Given problem ▸
Format the data from the line containing "Open tab switcher" down to and including the line containing "tap(73, 453)" as a JSON list of strings, with one string per line and blank lines omitted.
═══
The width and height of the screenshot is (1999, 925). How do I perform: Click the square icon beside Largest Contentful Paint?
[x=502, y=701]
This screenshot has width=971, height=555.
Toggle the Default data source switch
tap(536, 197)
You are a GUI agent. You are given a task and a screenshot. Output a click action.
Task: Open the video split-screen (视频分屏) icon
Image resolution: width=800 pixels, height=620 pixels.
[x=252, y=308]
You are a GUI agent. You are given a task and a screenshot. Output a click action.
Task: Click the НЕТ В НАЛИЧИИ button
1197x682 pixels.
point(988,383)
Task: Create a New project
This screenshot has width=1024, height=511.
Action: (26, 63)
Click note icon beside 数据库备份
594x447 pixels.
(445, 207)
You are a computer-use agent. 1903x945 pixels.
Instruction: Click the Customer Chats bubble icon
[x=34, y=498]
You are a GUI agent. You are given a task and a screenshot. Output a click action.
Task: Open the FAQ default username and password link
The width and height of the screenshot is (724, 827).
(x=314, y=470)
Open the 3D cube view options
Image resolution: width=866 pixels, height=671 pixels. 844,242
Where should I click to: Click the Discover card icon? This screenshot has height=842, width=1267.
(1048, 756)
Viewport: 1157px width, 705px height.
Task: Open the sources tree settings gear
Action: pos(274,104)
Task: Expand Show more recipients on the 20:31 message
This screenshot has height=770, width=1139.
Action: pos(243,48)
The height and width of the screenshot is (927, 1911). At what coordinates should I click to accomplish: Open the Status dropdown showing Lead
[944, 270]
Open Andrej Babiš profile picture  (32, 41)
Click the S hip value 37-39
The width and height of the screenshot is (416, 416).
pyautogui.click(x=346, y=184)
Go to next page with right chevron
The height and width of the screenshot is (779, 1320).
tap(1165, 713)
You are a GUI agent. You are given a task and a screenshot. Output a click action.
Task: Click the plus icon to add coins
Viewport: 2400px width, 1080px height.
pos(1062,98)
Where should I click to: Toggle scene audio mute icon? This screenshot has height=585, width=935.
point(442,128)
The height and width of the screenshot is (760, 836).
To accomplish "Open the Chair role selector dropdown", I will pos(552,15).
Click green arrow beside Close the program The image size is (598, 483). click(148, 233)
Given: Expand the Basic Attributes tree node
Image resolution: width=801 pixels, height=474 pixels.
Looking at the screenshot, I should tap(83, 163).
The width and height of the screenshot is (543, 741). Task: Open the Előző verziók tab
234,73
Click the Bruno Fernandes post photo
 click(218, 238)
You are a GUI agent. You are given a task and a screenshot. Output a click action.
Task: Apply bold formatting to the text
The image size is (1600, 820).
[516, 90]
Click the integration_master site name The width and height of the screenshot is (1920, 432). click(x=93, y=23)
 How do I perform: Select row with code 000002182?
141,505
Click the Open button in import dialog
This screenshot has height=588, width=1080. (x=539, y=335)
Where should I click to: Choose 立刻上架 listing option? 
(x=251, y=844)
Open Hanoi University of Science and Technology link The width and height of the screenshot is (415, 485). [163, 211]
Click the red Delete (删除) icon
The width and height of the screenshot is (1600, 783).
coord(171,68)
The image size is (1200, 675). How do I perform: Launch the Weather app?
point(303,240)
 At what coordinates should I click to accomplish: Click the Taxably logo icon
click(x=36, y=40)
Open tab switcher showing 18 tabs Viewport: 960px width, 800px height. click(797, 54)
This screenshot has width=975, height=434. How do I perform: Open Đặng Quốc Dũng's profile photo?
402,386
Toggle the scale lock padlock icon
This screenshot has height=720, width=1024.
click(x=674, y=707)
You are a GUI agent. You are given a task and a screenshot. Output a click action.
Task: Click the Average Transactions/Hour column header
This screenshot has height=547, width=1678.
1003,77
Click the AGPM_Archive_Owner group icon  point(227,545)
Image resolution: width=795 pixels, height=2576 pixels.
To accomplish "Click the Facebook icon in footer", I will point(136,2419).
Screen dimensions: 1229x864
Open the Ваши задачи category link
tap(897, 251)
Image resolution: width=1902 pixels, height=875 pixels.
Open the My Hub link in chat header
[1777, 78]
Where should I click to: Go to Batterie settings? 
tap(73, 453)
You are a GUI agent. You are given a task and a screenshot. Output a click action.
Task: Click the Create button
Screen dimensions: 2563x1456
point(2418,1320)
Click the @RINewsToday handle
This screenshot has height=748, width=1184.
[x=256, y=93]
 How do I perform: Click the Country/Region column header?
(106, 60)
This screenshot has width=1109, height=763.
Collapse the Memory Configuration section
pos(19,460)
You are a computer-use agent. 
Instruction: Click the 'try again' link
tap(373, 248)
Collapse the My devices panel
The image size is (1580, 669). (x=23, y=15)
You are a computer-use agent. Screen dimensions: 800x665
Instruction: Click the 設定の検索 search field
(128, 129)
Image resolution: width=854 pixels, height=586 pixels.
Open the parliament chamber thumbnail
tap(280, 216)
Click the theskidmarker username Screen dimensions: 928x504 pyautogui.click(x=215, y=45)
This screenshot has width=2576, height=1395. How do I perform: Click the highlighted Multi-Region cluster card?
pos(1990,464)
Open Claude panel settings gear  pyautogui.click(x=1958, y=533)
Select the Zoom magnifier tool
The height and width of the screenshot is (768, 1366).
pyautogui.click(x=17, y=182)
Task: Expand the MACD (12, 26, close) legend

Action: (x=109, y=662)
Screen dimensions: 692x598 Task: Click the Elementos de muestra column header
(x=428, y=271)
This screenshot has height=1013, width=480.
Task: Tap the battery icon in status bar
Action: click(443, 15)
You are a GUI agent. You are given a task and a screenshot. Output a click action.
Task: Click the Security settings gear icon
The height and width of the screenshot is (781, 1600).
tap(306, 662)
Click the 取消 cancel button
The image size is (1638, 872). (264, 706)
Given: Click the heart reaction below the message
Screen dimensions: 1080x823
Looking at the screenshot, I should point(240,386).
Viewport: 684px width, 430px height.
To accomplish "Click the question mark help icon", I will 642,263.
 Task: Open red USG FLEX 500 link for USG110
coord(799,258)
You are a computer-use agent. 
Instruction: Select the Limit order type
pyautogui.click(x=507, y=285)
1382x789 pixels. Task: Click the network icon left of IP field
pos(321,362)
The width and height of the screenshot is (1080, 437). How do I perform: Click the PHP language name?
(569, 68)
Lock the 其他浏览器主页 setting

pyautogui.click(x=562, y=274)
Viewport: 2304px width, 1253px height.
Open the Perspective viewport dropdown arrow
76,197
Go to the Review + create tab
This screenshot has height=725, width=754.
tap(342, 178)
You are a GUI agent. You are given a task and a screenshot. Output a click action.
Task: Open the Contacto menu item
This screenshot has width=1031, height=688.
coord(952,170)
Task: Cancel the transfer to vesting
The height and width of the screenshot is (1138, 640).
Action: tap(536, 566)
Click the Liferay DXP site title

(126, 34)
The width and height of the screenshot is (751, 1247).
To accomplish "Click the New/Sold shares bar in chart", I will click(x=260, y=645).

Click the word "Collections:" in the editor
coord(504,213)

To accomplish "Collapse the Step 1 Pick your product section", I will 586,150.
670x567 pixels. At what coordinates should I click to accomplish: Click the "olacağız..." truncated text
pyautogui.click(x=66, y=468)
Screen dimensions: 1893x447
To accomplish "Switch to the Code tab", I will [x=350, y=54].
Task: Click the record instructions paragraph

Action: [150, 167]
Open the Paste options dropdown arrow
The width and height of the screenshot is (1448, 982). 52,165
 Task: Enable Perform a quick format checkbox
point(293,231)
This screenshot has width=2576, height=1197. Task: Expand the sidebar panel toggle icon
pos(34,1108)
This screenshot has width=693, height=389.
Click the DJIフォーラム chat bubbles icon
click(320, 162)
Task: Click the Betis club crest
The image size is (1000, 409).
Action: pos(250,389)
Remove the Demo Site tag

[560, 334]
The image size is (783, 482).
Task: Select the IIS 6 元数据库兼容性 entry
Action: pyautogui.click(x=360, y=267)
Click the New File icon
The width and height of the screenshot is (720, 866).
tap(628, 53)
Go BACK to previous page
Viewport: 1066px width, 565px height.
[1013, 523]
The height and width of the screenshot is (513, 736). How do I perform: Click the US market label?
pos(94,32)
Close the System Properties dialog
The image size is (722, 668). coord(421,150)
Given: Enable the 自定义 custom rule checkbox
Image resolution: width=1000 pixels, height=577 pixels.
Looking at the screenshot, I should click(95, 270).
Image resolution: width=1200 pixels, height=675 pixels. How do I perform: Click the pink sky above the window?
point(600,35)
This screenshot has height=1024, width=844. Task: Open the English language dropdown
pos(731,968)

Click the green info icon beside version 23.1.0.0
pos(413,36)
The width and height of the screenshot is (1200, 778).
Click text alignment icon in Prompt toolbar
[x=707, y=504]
═══
Answer below ▸
[
  "Open tab switcher showing 18 tabs Viewport: 960px width, 800px height. click(797, 54)",
  "This screenshot has width=975, height=434. How do I perform: Open Đặng Quốc Dũng's profile photo?",
  "402,386",
  "Toggle the scale lock padlock icon",
  "This screenshot has height=720, width=1024.",
  "click(x=674, y=707)",
  "You are a GUI agent. You are given a task and a screenshot. Output a click action.",
  "Task: Click the Average Transactions/Hour column header",
  "This screenshot has height=547, width=1678.",
  "1003,77",
  "Click the AGPM_Archive_Owner group icon  point(227,545)",
  "Image resolution: width=795 pixels, height=2576 pixels.",
  "To accomplish \"Click the Facebook icon in footer\", I will point(136,2419).",
  "Screen dimensions: 1229x864",
  "Open the Ваши задачи category link",
  "tap(897, 251)",
  "Image resolution: width=1902 pixels, height=875 pixels.",
  "Open the My Hub link in chat header",
  "[1777, 78]",
  "Where should I click to: Go to Batterie settings? ",
  "tap(73, 453)"
]